I normally don’t despise getting a little dressed up. However, an upcoming family event is requiring that we “dress appropriately,” meaning I have to possibly wear a formal gown. I don’t despise dresses, however, a gown is another matter.
They’re expensive, and you’ll never wear them again. Like your old prom dress. This party is also Adult-Only with an open bar. Sounds amazing right? Almost the setup my hypothetical wedding would be like. For some reason I am not at all excited about it.
The mental energy I have exhausted trying to think of an appropriate outfit is driving me crazy. Pant suit? Nice slacks and a pretty blouse? Are those items considered equal to formal attire? I have collapsed like a flan in a cupboard in my attempt to find a suitable outfit. I have now forced myself to go out shopping to find a nice “gown” or anything equal to it for this formal event.
Most of this hesitation comes from being apathetic to dressing up for most major events in my life. The most forethought I’ve put in to dressing up was getting my tattoo before buying my prom dress so I could show it off. I got a lot of compliments on both. I am content wearing jeans and a t-shirt for the rest of my life, but adult-life does not seem to agree with this concept much.
Why must we get so dolled up for everything? I mean, people have come up with very interesting outfits with different casual items. I remember putting a lot of thought in to purchasing some of my favorite tees and jeans. Now it just seems to stressful and expensive.
I’ve also had to update my work attire in the last year, and I am slowly but surely getting it together. I still hate having to do it, and wish to one day work at a place that won’t mind if I have tattoo that is visible to the general public. Of course, dressing a little more formally has its up side. I do get a lot of compliments, I feel more professional when meeting new people at work, and it helps I look nice when talking to the higher ups. Then I think, well….shouldn’t my work be based on my work ethic, experience, and talent? Not my clothes? I don’t really wear jewelry of any kind except a small necklace, and all the other jewelry I own is mostly the costume/old lady kind. I don’t like gold or diamonds. And I have a Tiffany bracelet my Mom bought me in high school because of the movie Breakfast at Tiffany’s with Audrey Hepburn. I wore it with a checkered wrist band and other costume and Gothic jewelry in college. A college friend even commented on how I wore it with all this other ghastly jewelry and how I should probably wear it when its more appropriate.
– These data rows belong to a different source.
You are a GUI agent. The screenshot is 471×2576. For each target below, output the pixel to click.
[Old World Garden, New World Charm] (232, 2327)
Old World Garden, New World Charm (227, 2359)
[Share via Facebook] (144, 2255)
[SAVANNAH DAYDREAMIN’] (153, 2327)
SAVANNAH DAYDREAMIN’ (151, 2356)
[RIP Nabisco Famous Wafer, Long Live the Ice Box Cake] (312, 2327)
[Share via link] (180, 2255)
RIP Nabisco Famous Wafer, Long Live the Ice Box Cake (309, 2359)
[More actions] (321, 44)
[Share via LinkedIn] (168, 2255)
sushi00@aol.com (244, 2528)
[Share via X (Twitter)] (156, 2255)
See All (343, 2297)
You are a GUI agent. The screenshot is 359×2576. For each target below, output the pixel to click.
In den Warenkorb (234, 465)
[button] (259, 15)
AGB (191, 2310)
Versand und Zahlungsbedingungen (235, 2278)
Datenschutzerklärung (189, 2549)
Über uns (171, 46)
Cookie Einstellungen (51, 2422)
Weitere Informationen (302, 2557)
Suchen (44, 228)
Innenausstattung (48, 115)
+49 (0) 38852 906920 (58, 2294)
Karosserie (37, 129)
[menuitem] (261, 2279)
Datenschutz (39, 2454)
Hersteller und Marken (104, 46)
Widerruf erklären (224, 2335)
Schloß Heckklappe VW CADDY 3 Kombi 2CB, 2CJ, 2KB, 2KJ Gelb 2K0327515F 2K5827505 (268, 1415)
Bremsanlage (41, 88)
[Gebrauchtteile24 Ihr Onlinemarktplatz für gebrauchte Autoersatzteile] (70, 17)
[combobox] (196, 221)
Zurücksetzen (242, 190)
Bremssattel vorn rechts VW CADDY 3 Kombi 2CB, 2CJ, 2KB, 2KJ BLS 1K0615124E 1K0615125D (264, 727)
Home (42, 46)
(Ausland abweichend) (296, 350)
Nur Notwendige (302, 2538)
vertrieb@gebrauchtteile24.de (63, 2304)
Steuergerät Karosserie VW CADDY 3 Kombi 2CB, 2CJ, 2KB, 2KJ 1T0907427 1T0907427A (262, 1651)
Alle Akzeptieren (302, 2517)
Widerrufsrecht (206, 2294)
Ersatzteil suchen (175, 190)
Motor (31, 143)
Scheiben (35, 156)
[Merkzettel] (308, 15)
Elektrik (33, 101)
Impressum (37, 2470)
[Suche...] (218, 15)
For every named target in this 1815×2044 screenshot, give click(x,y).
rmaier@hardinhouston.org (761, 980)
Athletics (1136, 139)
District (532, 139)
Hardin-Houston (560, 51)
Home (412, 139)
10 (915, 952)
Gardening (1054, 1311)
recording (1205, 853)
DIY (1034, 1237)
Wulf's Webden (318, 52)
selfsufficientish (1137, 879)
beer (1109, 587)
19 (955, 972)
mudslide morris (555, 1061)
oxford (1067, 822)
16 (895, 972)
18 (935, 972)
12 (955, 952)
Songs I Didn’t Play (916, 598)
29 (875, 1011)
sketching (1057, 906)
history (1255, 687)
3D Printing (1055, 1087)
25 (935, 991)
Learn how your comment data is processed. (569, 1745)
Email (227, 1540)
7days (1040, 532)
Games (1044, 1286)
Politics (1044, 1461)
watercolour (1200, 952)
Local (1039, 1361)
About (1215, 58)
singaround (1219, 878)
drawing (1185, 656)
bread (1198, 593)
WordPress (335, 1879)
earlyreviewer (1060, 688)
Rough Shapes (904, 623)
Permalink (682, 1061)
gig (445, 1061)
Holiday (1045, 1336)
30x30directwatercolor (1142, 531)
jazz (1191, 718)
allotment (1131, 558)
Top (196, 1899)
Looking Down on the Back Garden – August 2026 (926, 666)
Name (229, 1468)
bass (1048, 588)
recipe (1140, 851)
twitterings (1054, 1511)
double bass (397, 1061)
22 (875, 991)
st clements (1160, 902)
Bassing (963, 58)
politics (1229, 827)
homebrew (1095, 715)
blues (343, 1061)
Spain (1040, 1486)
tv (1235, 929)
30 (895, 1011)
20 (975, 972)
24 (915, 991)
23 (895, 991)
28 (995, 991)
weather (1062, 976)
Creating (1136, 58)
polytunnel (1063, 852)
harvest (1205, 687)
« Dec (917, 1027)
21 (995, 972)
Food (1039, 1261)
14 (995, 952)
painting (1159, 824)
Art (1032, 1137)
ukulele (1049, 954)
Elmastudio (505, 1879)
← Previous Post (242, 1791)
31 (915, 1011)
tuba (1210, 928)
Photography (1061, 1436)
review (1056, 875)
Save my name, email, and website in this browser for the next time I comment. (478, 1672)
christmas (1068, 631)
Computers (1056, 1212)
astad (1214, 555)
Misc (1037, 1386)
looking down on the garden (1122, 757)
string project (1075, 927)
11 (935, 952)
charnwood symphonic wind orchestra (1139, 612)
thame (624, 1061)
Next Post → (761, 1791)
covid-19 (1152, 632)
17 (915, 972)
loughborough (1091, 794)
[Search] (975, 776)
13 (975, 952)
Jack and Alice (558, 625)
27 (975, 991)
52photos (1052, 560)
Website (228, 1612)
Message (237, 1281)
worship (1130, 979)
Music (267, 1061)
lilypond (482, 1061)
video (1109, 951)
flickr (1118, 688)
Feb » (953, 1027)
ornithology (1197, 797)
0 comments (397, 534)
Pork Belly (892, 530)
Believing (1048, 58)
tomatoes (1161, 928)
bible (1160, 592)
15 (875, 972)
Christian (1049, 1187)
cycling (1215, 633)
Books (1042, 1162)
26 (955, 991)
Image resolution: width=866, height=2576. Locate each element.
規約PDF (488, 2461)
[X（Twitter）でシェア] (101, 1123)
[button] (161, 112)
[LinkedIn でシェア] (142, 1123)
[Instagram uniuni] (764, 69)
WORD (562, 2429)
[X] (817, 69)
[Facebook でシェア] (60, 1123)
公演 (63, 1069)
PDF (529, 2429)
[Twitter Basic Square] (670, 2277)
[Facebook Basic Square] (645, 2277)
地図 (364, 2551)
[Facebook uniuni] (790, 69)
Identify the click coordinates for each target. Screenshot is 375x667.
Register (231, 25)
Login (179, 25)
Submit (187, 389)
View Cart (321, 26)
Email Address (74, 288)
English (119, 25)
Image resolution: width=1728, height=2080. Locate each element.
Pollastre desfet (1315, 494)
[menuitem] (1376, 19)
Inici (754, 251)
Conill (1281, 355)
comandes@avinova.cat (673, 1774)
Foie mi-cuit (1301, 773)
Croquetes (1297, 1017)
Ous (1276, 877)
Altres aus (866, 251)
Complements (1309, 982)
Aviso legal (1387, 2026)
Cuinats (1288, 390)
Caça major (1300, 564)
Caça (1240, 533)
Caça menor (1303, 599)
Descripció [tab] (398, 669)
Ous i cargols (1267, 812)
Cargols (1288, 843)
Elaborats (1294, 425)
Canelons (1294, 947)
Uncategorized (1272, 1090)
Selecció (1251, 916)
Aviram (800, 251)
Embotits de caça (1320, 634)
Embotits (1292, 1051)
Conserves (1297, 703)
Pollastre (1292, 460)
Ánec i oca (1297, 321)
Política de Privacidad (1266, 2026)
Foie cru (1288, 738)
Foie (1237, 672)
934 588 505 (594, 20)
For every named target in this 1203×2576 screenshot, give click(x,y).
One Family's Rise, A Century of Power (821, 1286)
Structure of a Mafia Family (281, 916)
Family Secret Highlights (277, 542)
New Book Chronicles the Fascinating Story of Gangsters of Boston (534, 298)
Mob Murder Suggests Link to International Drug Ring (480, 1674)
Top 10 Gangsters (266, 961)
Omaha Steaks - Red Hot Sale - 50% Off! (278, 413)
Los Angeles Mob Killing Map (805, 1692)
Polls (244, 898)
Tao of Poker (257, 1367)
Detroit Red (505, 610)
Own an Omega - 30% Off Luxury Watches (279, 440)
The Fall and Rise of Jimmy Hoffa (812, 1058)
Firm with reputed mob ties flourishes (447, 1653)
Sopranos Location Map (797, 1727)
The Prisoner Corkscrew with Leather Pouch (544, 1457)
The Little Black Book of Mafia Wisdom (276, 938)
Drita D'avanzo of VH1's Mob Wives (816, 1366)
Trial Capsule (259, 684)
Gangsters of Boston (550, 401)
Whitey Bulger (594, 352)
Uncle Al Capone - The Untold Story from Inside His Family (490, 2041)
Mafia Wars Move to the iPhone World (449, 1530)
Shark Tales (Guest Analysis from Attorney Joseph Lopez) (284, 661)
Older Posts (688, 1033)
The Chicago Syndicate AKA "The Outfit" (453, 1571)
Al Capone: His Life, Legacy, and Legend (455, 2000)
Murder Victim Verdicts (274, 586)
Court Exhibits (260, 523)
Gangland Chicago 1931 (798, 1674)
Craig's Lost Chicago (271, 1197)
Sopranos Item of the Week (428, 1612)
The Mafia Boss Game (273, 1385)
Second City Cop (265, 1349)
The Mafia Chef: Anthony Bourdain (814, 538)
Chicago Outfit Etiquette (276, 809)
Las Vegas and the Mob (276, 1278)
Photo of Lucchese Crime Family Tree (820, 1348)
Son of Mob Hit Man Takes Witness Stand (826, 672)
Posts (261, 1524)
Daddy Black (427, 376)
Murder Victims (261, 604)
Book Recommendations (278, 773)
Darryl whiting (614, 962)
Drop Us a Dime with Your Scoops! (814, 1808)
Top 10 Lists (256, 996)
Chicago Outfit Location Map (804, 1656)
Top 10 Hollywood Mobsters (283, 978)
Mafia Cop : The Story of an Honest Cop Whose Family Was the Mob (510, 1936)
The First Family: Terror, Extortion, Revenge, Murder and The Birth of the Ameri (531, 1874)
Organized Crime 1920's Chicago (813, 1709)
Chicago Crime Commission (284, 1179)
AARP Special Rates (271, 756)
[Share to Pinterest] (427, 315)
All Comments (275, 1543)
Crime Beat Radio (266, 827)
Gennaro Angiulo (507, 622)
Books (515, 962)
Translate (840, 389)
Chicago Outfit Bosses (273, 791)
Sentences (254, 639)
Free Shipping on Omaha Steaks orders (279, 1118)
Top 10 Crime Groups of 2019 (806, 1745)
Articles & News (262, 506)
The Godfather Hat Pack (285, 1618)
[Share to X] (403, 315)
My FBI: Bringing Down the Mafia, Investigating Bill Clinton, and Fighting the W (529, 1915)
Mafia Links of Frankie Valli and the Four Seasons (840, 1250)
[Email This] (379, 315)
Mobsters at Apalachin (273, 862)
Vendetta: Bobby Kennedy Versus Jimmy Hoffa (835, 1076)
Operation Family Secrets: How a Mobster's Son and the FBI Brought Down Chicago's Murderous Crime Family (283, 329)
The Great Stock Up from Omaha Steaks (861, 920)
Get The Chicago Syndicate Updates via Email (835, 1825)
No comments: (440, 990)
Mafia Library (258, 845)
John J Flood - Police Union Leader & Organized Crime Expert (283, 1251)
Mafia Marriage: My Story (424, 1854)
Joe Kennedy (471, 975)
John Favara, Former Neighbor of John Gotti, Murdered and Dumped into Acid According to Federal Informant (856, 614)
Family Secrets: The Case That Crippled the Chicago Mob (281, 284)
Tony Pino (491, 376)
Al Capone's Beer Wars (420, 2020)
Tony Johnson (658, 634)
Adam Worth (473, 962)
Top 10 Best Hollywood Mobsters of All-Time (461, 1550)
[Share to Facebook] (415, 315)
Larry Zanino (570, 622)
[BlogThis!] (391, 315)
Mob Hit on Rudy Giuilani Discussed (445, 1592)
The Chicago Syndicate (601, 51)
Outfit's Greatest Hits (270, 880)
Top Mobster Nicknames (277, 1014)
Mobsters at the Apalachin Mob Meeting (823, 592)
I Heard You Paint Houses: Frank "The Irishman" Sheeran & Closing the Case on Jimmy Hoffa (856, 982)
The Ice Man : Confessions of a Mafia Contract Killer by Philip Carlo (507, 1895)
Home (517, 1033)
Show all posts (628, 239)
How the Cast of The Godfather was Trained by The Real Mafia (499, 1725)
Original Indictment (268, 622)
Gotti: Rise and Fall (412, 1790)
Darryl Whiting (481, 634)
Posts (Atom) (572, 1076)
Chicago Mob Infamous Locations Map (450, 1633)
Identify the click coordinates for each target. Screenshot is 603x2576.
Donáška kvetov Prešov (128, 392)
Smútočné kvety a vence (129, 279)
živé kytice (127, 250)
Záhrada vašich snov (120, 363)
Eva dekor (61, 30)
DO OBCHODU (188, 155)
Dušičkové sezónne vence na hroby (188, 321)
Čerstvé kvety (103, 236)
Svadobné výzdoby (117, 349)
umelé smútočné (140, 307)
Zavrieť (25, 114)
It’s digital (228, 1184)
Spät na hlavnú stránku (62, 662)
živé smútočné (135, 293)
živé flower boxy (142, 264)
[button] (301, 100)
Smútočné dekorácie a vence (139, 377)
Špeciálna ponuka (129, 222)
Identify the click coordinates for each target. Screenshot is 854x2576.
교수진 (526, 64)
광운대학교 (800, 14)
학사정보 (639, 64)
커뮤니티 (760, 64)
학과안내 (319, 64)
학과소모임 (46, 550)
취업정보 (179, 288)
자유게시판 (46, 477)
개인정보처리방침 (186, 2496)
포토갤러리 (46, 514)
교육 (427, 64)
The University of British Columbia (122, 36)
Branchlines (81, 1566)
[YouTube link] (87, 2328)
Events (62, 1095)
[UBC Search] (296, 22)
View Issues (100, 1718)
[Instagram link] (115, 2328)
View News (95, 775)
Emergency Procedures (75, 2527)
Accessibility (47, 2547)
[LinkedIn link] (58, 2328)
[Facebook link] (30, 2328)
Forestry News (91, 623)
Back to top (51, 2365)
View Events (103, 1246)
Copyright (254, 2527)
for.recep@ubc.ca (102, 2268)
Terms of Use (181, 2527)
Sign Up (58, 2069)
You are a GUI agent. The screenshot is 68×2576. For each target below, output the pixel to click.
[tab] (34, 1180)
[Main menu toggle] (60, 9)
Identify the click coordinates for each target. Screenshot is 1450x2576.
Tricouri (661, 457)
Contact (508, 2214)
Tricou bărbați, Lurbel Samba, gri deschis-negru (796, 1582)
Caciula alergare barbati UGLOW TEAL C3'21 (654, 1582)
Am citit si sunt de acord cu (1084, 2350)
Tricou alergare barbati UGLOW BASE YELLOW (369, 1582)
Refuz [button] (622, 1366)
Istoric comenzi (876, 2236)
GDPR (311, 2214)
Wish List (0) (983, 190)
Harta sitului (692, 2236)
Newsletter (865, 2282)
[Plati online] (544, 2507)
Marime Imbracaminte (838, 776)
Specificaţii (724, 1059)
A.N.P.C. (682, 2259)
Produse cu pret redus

I wasn’t upset of offended, and I merely told them I liked wearing it with everything else because it brought something different to the clutter.
Something old with something blue.
I’ve never been great about dressing up. I always kick and scream and find an excuse to wear whatever I want, then after I’ve arrived I regret not looking nicer compared to everyone else.
I guess a small part of my doesn’t mind to dress up on occassion. I just wish it wasn’t required. Wedding, funerals, Christmas, Easter, special work events, and possibly any invitation that says “formal attire required” are the only reasons I wear heels. I own one pair of heels that didn’t give me blisters, until I wore them all day at work due to a morning staff meeting.
I can only assume I am part of a small group in society that doesn’t place too much emphasis on clothing. I also don’t have long hair for the purpose of not having to maintain it too much. I love Tom’s shoes because I can wear them without socks. I will also wear a pair of jeans repeatedly until they are no longer durable for public viewing. I don’t own any earrings, hardly any bracelets, and I only have a black eyeliner, mascara, and small case of foundation. No lipstick. Chapstick is the only thing I wear on my lips except punch.
One day I hope to be able to juggle these adulthood decision. For now, I’m content pretending to be in my twenties for the rest of my life.